Michter's Toasted Barrel Sour Mash smell
Michter’s Toasted Sour Mash leaves a nice first impression with honey, mint, and oak with subtle bready notes. I can sense that extra oakiness, but it’s not in the form of extra darkness. It adds more vegetal and floral dried grass, hay, corn husk, and must, which makes sense because toasted barrels are not as deeply charred as what is used in double oak whiskeys. There is a little chocolate, but it’s far from Woodford Reserve Double Oaked’s level, which is crazy chocolatey. The alcohol is very calm, and so far, I like how this smells.
After swirling, I smell a mix of honey, clove, gingerbread with a little dried citrus and apple peel, and ever-present mint and eucalyptus. It’s a little cider-y, but maybe that’s the weather talking. The deeply roasted oak has come down a little so now I smell more layers of dried musty wood and dried corn husk, and less chocolate. Hints of vanilla also start to appear, but it’s nothing like Woodford Reserve Double Oaked. It’s easy to get lost in Michter’s Toasted Barrel Sour Mash’s aromatic scents, but they’re not potent or powerful.
Michter's Toasted Barrel Sour Mash taste & aftertaste
Michter’s is sweet and slightly bitter with honey, roasted oak, and a dash of coffee grounds. The toasted barrel finishing introduces a little extra oak bitterness and darkness, but it’s not overdone. Vanilla and orange reveal themselves after a few seconds, but the alcohol remains in the background. A nice first sip to start.
With “chewing”, I taste caramel nougat and honey followed by apple and clove, roasted oak, slightly burnt popcorn kernels, and black pepper. Mint and eucalyptus build towards the end prior to swallowing., all covered in a gentle blanket of alcohol. Michter’s Toasted Barrel Sour Mash is certainly pleasant and doesn’t feel thin at 43%, but I wouldn’t call it wildly complex. It just suffers so much from dulled characteristics because of the lower proof and likely younger age.
The finish begins with 70-80% dark chocolate, a nice balance between bitter and sweet.

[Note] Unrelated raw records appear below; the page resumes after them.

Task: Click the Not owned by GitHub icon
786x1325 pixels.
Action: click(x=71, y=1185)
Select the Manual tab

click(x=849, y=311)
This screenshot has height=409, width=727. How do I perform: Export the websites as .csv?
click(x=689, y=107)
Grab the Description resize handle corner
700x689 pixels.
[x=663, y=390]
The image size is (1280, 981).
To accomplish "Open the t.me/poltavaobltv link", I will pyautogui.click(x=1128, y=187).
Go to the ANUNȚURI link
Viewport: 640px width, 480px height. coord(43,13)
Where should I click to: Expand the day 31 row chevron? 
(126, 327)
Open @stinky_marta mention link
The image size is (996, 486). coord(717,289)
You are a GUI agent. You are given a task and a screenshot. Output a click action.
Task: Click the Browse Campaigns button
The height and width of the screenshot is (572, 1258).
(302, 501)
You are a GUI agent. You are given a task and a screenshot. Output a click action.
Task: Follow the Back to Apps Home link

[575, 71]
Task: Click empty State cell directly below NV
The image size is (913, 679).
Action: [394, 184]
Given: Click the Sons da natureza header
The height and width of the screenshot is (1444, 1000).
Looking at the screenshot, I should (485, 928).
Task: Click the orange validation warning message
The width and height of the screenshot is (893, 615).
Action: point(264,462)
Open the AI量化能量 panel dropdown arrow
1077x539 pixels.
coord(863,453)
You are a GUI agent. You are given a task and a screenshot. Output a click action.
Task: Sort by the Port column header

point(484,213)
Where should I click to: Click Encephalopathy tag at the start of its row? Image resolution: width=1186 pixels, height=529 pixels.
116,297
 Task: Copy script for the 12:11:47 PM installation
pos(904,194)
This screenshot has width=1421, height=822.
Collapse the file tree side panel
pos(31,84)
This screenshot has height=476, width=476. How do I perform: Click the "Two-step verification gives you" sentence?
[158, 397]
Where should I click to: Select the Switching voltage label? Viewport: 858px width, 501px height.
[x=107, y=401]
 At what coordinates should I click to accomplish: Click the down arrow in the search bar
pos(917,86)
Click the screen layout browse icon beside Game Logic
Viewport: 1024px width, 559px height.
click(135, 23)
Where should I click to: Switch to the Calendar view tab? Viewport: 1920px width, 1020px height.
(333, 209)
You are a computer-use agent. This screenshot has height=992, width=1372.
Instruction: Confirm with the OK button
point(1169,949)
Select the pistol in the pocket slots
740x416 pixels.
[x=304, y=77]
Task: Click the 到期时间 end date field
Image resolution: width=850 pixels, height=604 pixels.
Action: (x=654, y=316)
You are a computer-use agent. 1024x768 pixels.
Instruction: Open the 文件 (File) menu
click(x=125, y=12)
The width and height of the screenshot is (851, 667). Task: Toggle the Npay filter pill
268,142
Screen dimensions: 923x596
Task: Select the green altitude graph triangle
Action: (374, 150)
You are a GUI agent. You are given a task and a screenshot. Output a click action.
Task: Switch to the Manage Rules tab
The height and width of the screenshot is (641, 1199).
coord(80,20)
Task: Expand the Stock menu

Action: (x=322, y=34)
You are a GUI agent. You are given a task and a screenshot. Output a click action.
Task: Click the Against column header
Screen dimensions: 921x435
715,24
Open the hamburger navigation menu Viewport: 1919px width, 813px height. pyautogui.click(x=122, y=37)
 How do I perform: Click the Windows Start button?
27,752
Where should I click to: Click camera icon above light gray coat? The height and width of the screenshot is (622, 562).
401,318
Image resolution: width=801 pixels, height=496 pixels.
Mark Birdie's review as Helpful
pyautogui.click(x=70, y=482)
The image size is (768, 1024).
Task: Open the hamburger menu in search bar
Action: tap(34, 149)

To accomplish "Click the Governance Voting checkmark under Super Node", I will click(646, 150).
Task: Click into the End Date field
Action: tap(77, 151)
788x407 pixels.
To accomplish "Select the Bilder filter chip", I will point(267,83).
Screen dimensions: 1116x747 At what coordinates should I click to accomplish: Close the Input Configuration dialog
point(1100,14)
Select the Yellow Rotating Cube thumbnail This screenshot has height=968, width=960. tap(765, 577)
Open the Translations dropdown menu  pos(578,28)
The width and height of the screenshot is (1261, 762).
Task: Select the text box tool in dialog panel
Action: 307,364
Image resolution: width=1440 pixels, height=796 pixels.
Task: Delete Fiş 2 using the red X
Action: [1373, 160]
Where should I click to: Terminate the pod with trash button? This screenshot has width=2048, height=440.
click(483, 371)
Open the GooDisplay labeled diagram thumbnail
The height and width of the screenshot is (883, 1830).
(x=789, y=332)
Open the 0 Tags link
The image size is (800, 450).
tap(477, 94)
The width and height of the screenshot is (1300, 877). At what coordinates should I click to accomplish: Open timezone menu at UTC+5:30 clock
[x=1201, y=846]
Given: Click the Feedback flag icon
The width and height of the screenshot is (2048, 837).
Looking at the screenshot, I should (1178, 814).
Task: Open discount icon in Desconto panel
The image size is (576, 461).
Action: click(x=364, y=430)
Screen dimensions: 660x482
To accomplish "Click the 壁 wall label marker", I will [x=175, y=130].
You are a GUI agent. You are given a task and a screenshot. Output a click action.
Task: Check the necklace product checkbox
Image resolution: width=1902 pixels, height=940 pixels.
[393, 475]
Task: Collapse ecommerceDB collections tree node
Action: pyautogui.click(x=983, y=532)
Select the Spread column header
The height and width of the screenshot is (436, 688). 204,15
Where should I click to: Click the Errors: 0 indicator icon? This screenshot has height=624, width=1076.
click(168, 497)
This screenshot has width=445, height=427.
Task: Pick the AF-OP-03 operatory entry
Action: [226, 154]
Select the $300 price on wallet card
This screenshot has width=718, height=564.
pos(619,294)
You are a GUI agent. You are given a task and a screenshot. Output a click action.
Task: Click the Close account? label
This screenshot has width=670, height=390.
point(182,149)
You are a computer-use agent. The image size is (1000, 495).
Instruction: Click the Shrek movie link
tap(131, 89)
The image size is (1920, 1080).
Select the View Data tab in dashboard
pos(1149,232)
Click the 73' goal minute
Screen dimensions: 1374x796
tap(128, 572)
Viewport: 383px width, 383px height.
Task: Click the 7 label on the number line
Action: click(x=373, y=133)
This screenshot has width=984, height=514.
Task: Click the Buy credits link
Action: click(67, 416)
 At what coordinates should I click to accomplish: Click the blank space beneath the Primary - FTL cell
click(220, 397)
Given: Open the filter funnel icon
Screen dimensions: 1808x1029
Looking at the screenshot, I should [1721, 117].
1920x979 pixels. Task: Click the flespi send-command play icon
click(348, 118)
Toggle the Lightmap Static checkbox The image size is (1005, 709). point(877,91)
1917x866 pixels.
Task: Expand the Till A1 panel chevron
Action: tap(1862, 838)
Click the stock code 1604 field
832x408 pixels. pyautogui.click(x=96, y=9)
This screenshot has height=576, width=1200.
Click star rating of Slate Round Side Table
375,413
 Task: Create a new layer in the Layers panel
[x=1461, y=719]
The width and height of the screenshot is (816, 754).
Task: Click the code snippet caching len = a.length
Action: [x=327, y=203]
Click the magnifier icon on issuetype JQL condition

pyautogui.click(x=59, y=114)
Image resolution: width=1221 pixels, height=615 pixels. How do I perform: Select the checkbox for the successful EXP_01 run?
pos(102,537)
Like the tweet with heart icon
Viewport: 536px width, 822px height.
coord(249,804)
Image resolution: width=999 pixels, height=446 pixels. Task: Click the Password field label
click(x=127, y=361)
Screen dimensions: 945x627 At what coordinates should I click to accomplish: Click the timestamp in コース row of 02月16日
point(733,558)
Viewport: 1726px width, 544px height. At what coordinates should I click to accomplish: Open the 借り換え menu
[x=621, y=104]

The oak tannins and cocoa from the toasted oak linger with a sprig of mint, leaving a refreshing feeling in my mouth. “Chewing” brings out a little more honey and dried peanut shell with oak and mint, but it’s not chocolatey. Don’t worry though, this isn’t a nutty whiskey a la Heaven Hill or Jim Beam. Overall, Michter’s Toasted Barrel Sour Mash has a lot to like, but it’s hamstrung by low proof.
Place on the Whiskey Shelf
Michter’s Toasted Barrel Sour Mash is quite good but is ultimately just a tease that leaves me wanting more. There are a lot of layers spanning honey, caramel, spice, oak, mint, ginger, grass, and cocoa that are interesting and enjoyable, but I’m never left satisfied with the experience. It’s like going to a restaurant and starting with a delicious appetizer, but then the meal abruptly ends. The low proof is absolutely criminal for an $80+ limited release. “Limited release” is not a hall pass for drowning a whiskey in water. This should have been cask strength like the last Toasted Barrel release.
Lucky for you, there are options if you are looking for something similar, since toasted barrel whiskeys are rare. There’s Woodford Reserve Double Oaked, Old Forester 1910, Jim Beam Double Oak, and Knob Creek Twice Barreled Rye to name a few that are easier to find. If you’re just looking for something dark and oaky, Elijah Craig Barrel Proof, Knob Creek Single Barrel, or any number of American Single Malts (100% malted barley can be quite roasted and chocolatey) such as Old Line Cask Strength American Whiskey may scratch that itch.
At the end of the day, pay whatever you’re comfortable paying, but $80+ is too much for me. I just don’t get it.